This guide is an attempt to make the power of computation accessible to researchers and scientists everywhere, and in particular, biologists. Whether you have used computers your whole life or are taking your first tentative steps into the digital world, I hope that this guide will enable you to see the power that lies behind the screen.
Andrew Budge
Biology is becoming an information science - Leroy Hood
The impact of that computers have had on humanity cannot be overstated. Since the invention of the modern electronic computer in the year 1946, the use of them has been incorporated into nearly every aspect of life. You interact with computers on a daily basis. What began as simple machines for arithmetic, have evolved into machines more powerful then ever imagined.
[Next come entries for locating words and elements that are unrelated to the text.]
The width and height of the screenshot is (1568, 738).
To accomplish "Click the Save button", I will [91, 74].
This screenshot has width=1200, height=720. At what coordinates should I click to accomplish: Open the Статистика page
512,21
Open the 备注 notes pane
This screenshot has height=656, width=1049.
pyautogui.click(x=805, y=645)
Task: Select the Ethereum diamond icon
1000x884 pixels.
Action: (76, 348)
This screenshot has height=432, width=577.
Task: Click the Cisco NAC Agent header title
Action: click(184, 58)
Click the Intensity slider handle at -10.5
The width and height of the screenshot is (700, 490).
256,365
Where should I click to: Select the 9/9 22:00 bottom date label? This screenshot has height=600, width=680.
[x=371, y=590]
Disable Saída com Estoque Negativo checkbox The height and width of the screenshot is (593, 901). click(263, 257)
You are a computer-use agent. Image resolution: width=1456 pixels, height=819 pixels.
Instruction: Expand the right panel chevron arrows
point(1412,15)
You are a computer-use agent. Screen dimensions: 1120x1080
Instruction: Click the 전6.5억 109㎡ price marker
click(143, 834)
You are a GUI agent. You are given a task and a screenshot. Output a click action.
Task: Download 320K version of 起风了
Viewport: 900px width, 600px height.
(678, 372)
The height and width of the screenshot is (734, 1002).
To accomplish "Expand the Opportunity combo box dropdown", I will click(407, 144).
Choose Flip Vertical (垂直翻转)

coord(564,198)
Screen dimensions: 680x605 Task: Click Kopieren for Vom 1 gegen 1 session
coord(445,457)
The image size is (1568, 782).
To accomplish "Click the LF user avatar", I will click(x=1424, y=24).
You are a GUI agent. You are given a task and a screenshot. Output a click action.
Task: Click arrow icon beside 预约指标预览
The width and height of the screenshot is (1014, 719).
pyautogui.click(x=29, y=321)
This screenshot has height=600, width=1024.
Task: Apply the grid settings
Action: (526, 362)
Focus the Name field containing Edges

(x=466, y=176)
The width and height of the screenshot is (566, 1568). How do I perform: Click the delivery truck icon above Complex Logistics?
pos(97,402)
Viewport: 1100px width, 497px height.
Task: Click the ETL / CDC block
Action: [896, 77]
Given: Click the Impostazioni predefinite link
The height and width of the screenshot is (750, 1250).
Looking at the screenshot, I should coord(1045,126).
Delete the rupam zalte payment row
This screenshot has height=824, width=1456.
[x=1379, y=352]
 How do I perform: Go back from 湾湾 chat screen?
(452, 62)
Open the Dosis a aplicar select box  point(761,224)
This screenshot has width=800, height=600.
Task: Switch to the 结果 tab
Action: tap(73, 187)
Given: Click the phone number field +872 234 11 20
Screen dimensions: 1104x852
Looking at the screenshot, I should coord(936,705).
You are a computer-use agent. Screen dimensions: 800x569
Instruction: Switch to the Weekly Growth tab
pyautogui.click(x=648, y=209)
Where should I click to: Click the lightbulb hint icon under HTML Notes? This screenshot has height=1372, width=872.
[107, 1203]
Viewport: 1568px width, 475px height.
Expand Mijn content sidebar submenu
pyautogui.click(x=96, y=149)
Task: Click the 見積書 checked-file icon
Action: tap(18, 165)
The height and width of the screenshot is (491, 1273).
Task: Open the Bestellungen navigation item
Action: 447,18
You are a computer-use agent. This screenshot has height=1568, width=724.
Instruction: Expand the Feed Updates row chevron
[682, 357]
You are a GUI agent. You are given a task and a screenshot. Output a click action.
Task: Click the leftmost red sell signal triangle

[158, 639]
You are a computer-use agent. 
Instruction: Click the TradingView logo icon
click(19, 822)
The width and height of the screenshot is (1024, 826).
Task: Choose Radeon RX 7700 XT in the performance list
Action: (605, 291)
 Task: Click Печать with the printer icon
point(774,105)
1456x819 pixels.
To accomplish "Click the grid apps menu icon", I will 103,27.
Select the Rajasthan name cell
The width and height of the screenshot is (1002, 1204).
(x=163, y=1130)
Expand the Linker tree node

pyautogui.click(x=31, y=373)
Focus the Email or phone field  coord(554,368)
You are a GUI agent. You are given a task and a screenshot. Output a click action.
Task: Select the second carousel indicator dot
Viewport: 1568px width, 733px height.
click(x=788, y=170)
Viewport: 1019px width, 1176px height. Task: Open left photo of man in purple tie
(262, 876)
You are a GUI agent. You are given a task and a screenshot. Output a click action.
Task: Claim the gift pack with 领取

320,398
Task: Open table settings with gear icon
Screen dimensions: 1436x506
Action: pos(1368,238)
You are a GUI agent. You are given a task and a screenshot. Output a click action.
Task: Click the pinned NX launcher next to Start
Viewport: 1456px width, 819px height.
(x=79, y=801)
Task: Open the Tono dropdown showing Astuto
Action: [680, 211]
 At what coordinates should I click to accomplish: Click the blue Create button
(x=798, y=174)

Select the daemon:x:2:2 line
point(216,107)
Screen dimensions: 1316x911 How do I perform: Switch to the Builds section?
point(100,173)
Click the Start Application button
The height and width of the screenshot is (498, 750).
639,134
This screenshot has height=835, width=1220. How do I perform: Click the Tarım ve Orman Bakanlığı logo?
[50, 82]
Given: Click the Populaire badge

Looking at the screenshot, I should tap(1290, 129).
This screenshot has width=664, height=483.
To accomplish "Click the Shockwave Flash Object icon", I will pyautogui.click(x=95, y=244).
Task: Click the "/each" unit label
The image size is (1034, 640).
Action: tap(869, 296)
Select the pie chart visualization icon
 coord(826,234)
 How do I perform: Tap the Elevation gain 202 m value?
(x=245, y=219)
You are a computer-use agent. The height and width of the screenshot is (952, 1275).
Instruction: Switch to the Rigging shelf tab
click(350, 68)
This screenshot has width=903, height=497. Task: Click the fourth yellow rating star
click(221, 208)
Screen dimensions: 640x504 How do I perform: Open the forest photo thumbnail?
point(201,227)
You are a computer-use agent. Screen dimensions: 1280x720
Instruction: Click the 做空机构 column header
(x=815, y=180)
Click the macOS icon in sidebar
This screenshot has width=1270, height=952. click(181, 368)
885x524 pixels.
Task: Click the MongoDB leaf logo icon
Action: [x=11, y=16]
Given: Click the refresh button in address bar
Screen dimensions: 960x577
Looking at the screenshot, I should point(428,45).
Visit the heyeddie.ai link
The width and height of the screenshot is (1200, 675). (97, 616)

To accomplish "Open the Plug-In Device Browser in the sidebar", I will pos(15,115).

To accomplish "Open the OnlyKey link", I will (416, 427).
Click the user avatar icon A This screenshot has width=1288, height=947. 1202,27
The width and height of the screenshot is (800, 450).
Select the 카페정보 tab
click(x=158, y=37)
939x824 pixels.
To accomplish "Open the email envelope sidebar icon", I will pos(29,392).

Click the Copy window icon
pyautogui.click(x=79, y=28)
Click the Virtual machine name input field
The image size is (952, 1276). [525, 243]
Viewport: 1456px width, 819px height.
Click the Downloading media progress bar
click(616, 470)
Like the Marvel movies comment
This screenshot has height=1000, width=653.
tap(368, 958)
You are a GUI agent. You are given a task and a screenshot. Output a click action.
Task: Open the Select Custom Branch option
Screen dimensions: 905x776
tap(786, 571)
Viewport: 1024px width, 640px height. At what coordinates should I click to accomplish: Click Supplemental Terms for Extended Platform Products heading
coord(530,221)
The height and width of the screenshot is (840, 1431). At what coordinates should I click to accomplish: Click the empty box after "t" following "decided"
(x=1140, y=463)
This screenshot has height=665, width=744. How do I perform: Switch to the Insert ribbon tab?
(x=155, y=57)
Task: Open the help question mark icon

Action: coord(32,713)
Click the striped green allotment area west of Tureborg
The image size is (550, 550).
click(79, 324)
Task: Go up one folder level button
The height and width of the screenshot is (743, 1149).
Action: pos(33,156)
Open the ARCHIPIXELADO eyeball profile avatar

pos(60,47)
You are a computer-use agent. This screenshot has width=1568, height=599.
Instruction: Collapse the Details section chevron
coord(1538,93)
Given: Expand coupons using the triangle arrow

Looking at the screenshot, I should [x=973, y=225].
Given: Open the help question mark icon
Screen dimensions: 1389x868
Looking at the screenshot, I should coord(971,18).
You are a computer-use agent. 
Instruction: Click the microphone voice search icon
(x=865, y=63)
The phone you hold hold in your hand is roughly 100,000 more powerful then the guidance computer aboard Apollo 11, the spacecraft that first put men on the moon in July, 20th 1969.
In addition to the incredible development and improvement of computers, Biological data is being produced in unprecedented amounts. In 1977, Frederick Sanger and colleagues sequenced the 5,375 bp genome of the bacteriophage phi X174. Now, almost 50 years later, there are over 4.7 billion sequences available in public, online databases.
Most modern computer programs use graphically based interfaces, meaning that you 'see' what you are doing. You select options, drag and drop files, search through drop down menus, and click on buttons to accomplish tasks. A graphical user interface (shortened to "gui" or "GUI" and sometimes pronounced "Gooey") is easy to use, intuitive, and works for everyday use.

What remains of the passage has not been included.